═════ DATA ═════

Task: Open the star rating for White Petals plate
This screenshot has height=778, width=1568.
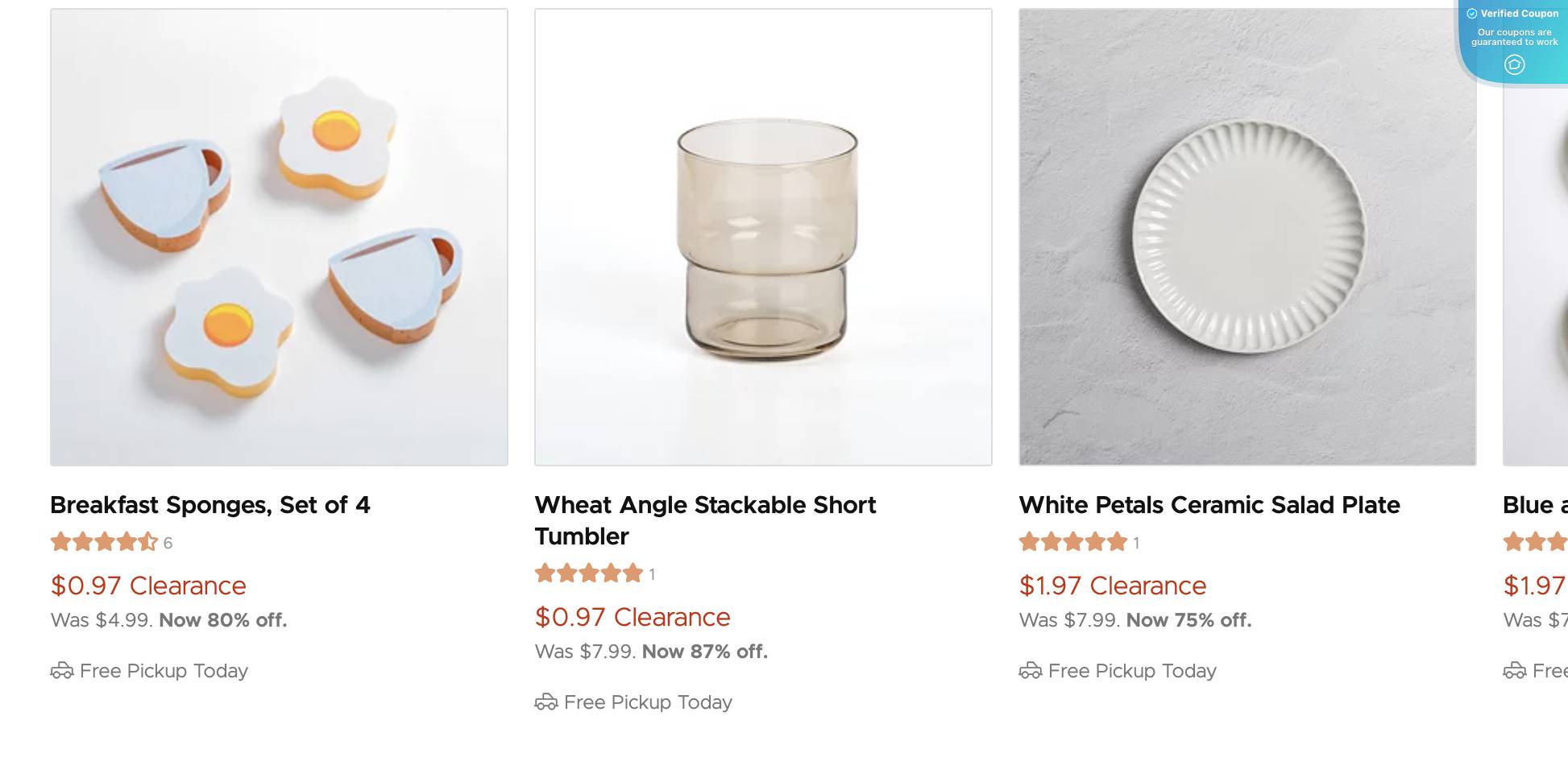Action: pyautogui.click(x=1073, y=542)
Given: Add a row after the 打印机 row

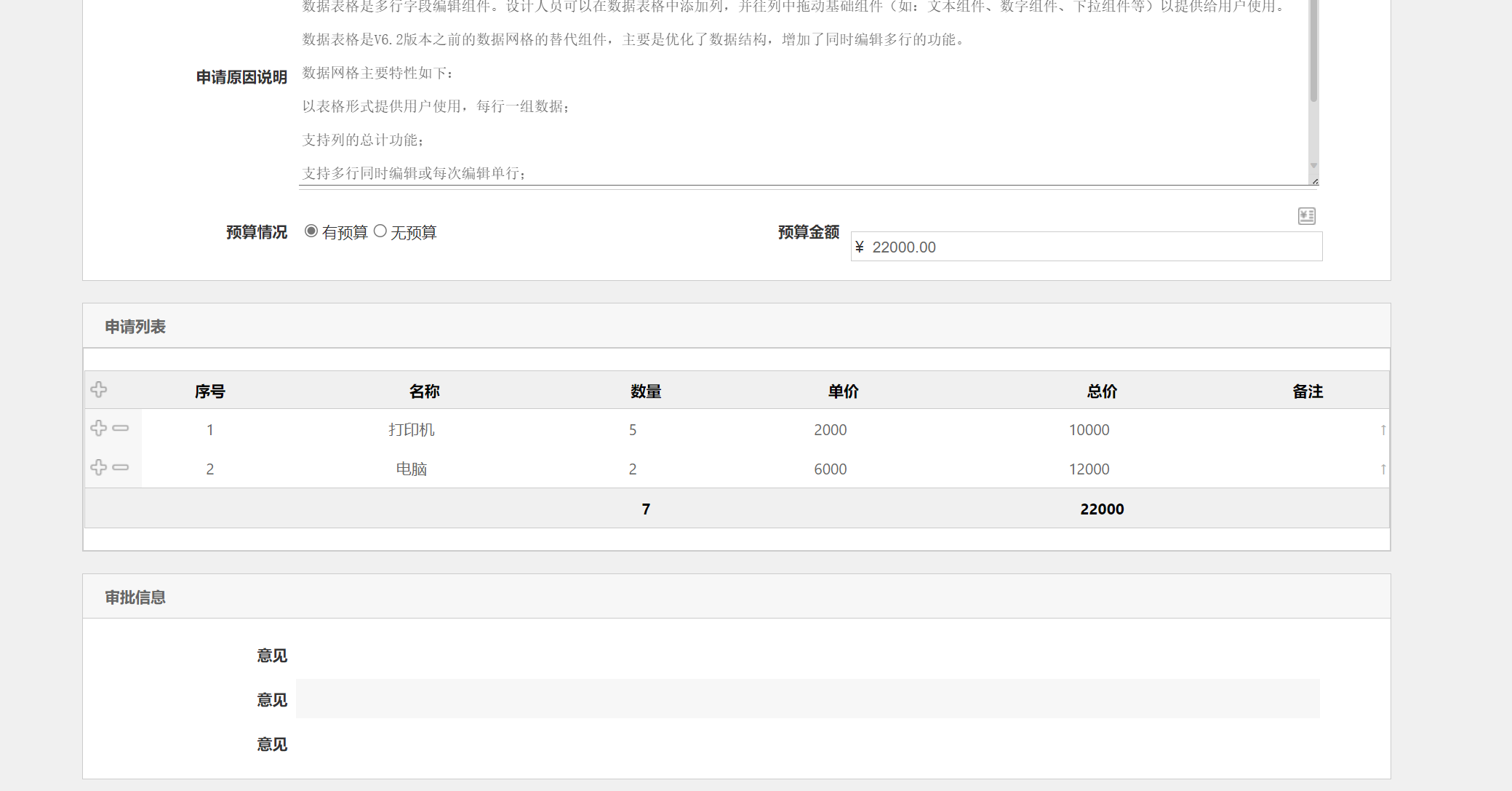Looking at the screenshot, I should 99,429.
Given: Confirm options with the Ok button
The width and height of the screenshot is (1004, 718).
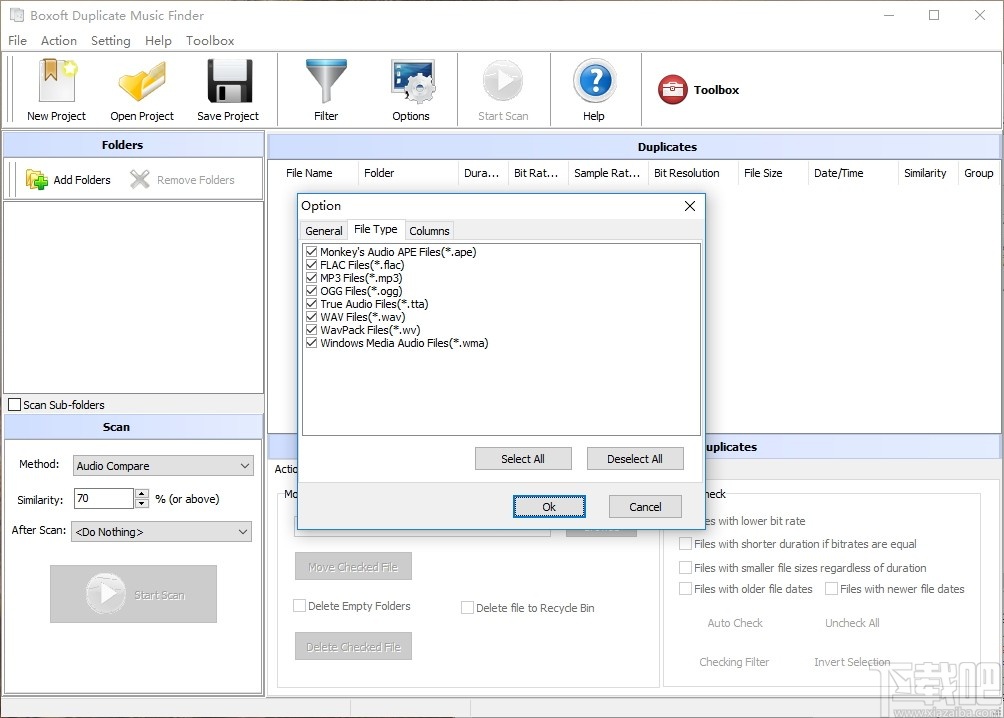Looking at the screenshot, I should pyautogui.click(x=549, y=507).
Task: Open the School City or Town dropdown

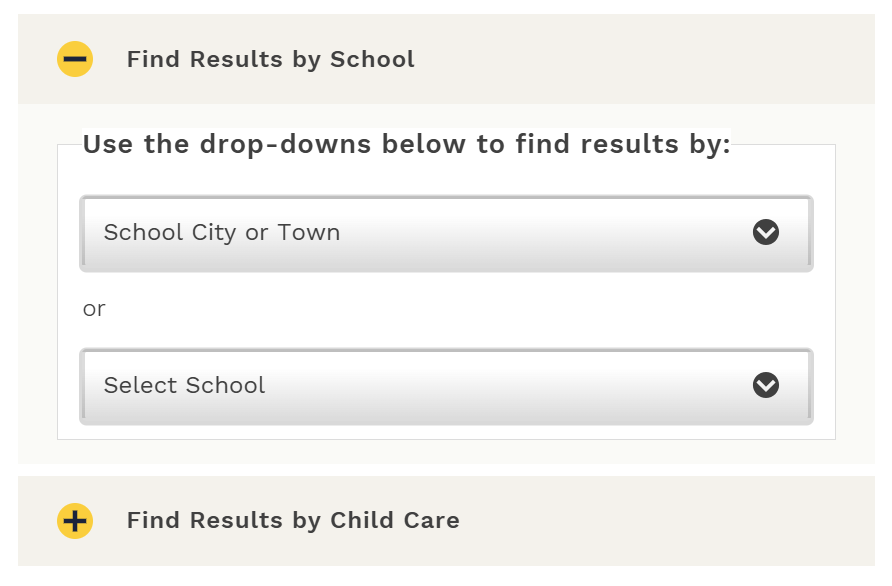Action: coord(446,233)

═════

Could you rewrite all the items above as a numbered list, one line per entry, with blank lines dropped and the pictures left out?

EXERCISE RESULT:
1. Task: Open the star rating for White Petals plate
2. This screenshot has height=778, width=1568.
3. Action: pyautogui.click(x=1073, y=542)
4. Given: Add a row after the 打印机 row
5. Looking at the screenshot, I should 99,429.
6. Given: Confirm options with the Ok button
7. The width and height of the screenshot is (1004, 718).
8. Looking at the screenshot, I should pyautogui.click(x=549, y=507).
9. Task: Open the School City or Town dropdown
10. Action: coord(446,233)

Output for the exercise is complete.